Overview

Ruža is a traditional fermented dairy product consumed in parts of the Balkan region. It is produced through lactic acid fermentation of milk, resulting in a mildly sour product with a soft, curd-like texture.

Raw Materials

  • Fresh cow’s milk

Fermentation Process

Fresh milk is allowed to ferment naturally or with starter cultures at moderate temperatures.
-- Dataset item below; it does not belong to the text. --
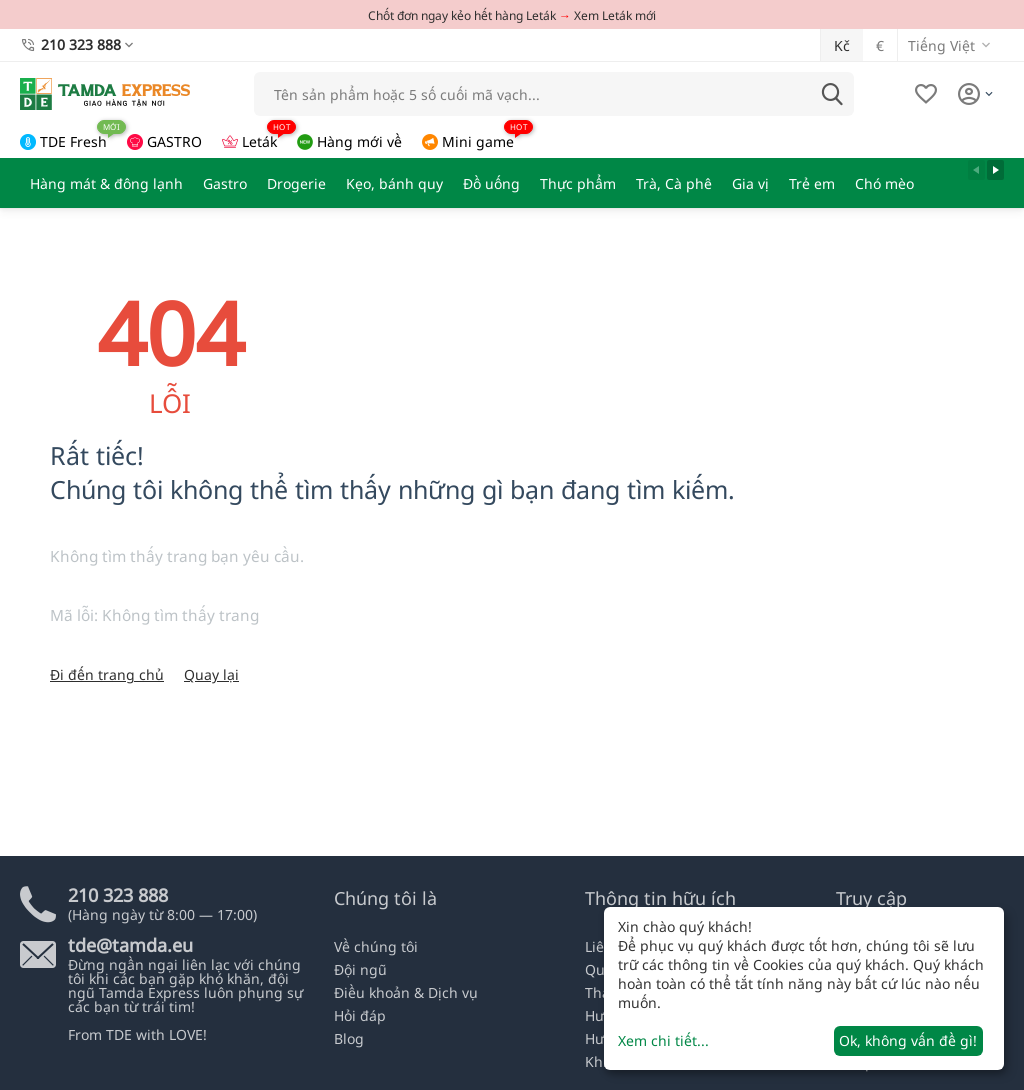 This screenshot has width=1024, height=1090. What do you see at coordinates (406, 992) in the screenshot?
I see `Điều khoản & Dịch vụ` at bounding box center [406, 992].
During fermentation, lactic acid bacteria metabolise lactose into lactic acid, causing milk proteins to coagulate and forming a soft fermented dairy product.

Microbial Ecology

Fermentation is dominated by:

  • Lactobacillus spp.
  • Lactococcus spp.

These lactic acid bacteria contribute to acidification, flavour development, and preservation.

Functional and Nutritional Aspects

  • Improved digestibility of lactose
  • Development of mild acidity
  • High protein and calcium content

Cultural Significance

Ruža forms part of traditional dairy consumption in rural Balkan communities and reflects longstanding milk fermentation practices in the region.

References

  1. Tamang, J. P. (2010). Fermented Foods and Beverages of the World. CRC Press.
  2. Hutkins, R. (2018). Microbiology and Technology of Fermented Foods. Wiley.
  3. Steinkraus, K. H. (1996). Handbook of Indigenous Fermented Foods. Marcel Dekker.